The following article is based on Bryant Roberson's presentation at the 2017 Dealership Minds Summit. To watch the presentation, click here.
The small roundtable discussion, “Should I Hold My Own Auction?” started out with three dealers sharing their experiences, and one who was taking the temperature of his peers before taking the leap.
The exchange covered a lot of areas, including financial justification (or controlled losses) of auctions, the role of the online simulcast, philosophies of keeping equipment in the area where it’ll bring parts and service business, and the double-edged sword of big equipment auctions — and how the auction yards were put into business by equipment dealers themselves.
But not long after the introductions, the dealers learned that one of their peers, Bryant Roberson of East Coast Equipment worked in the auction business for 15 years before joining the 13-store John Deere dealership in North Carolina and Virginia in November 2016. So in a serendipitous departure of roundtable rules, the dealers elected to do almost a 1-on-1 discussion with Roberson and his observations from having previously worked on the other side.
Roberson’s advice to dealer peers will be covered in a future Farm Equipment article, but here is a sampling of the discussion points.
Expenses. Bringing in an outside company will require $45,000 for every $1 million in sale. For a dealer to do things right, there’ll still be expense, he says, and Roberson is big on promotion. He favors spending on the brochure and color photos with detailed, unexaggerated listings. He also included a signed message from the president of the company that explained why the sale was being held and the intentions behind it.
Expectations. No dealer sale will ever bring what a retirement or estate sale will, he says. But transparency and having the entire sales crew on board can increase odds. “If you can get above 50 cents on the dollar, you’ve had a rock star in today’s market,” he says, noting that his goals are 70 cents.
Dealing with Disappointment. He says there’ll be things that disappoint you as a dealer, but don’t underestimate the power of your own frown, especially early in the auction. “One buzzard starts circling and then the others will too.” But, he says, that dynamic can also turn them into prey for the auction’s success, so to speak. He advises dealers to get the units they can recover from out of the way early, and save the items that really matter to the dealership — the tractors and combines — for when things get cooking. “The first pen of cows is always the cheapest,” he says.
Don’t Invest in Reconditioning. One dealer noted its analysis that only 25% of any reconditioning investment ever comes back to dealership on an auction sale.
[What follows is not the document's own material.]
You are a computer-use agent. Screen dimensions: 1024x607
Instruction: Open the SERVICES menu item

Roberson agrees, telling dealers to resist doing anything more to a unit than washing it. By the time you’ve decided on an auction, he says, you’ve already took a shovel and dug a hole, so don’t dig it any deeper by reconditioning. “And if the unit is just a dog, parade it around and say so.” Sometimes that dog can bring more to you, he says. He cited a tractor with 5,000 hours with a ripped cab kit that brought more than one with 4,000 hours in perfect condition.
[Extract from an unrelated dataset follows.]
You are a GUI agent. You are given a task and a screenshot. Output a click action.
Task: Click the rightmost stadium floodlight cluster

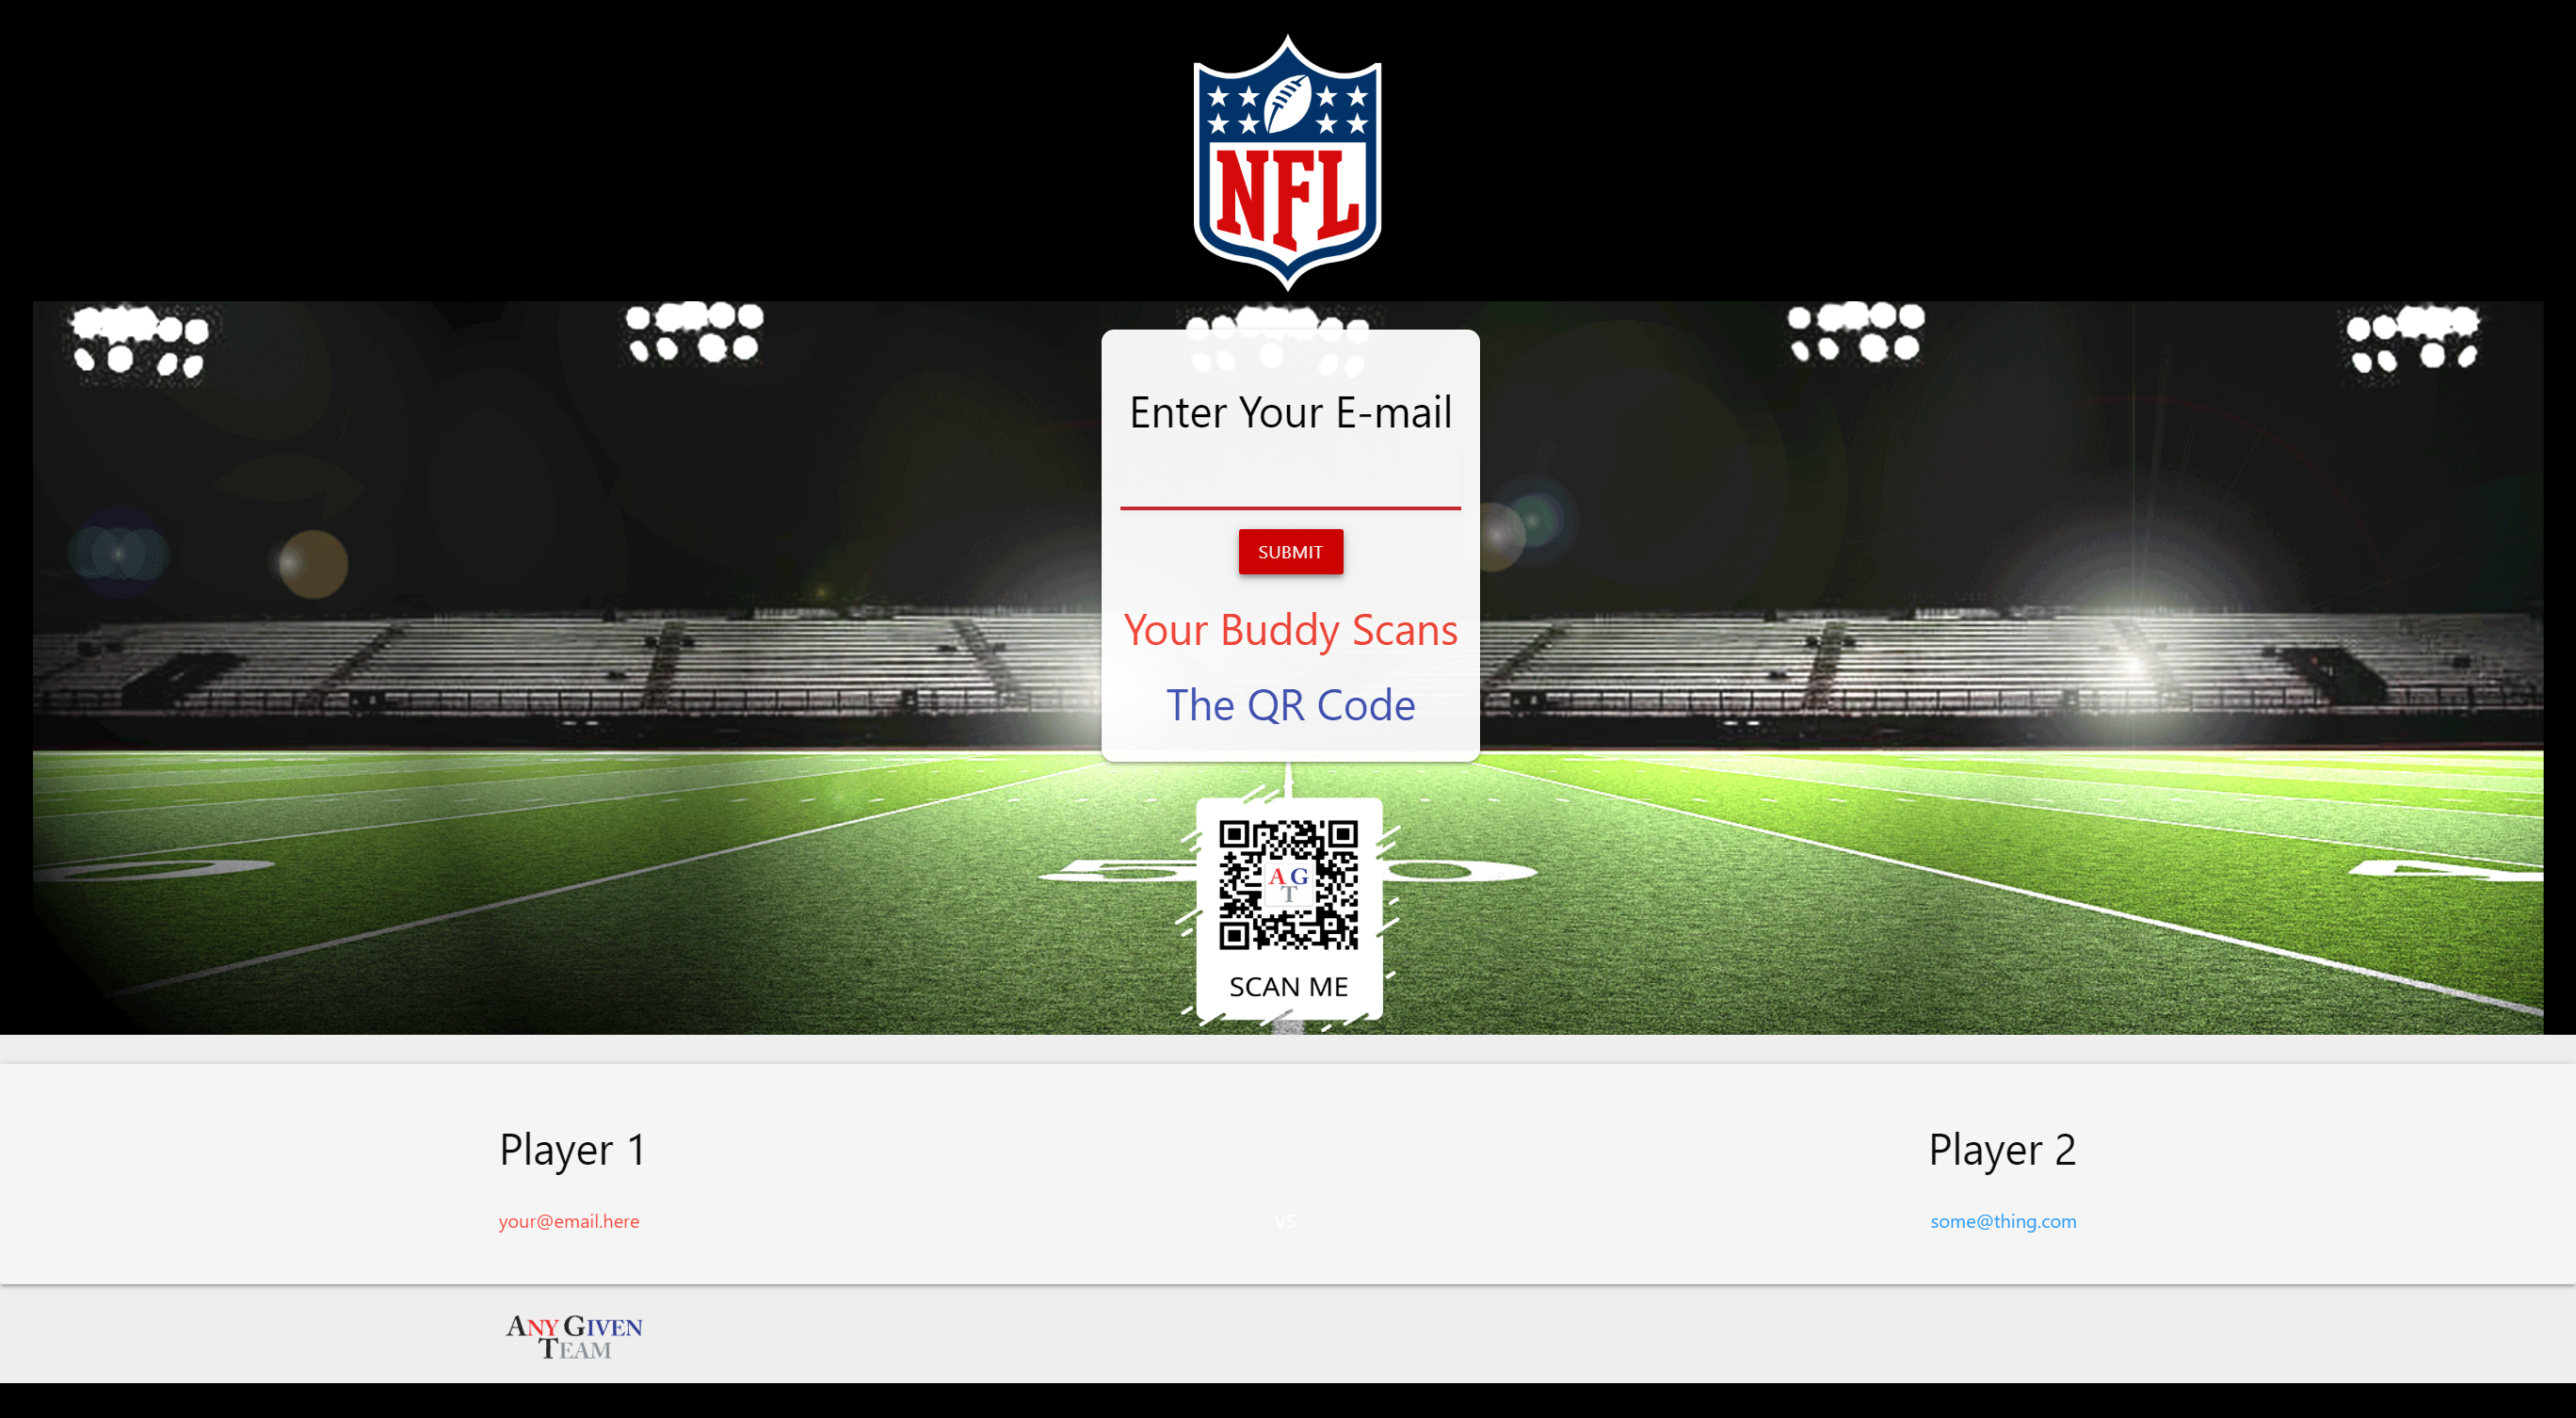click(2410, 338)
Make it an Event. He advises holding auctions at mid-week to create the right type of buyer — a “businessman’s sale” so that a buyer can get to the bank. He also likes when there’s something for the wife to do, a mall or outlet store. “He’ll spend more money if she’s not in the way,” he says. He advises dealers to have the full crew present to talk about any new or used equipment, to get them into the dealership and to host a parts special. “Some balloons for the kids can keep them from getting grumpy, too,” he says.
Time & Pieces. He says attention spans should limit the auctions to 3-4 hours and adds that 75-100 pieces is a good rule of thumb. “A good auctioneer can run 28-35 pieces an hour on a steady pace,” he says. He says it’s OK to add some smaller items and tools that you’re OK with taking a loss on to the very end, he says.
Make it Real. He says that buyers like anything that adds misery to an auction, including mud and rain. “Rain during the sale will not discourage the sale, in fact, it speed the bidding up.” Snow will do the same, he says, recalling an ice-covered auction that was successful because the two right farmers showed up and couldn’t let the other one win.
Frequency of Auctions. Roberson advocates a regular cycle of auctions. After dealers have one under the belt, there’s a byproduct in how you can approach trades differently. “When you’ve got someone eager to trade two tractors, the idea about the auction returning again in a few months is a card that can be played .
“You can say, ‘Whatever it brings, we’ll credit it back to your purchase,’” he says. You want people to expect an upcoming auction if you’re going to do it every year.
Invite Your Neighboring Dealers. Roberson says there’ll be some lulls from year to year, and he advises dealers to be prepared to bring competition in to help fill the gaps. “It’s a hard pill to swallow with some guys, but I’ve never been against mixing brands or colors,” he says, even though the competition’s trucks will annoy your staff. “Be a good neighbor; shake hands and put out the olive branch for a week and say, ‘Hey, let’s just work together.’ If they show their tails, it hurts them just as much as it hurts you,” he says.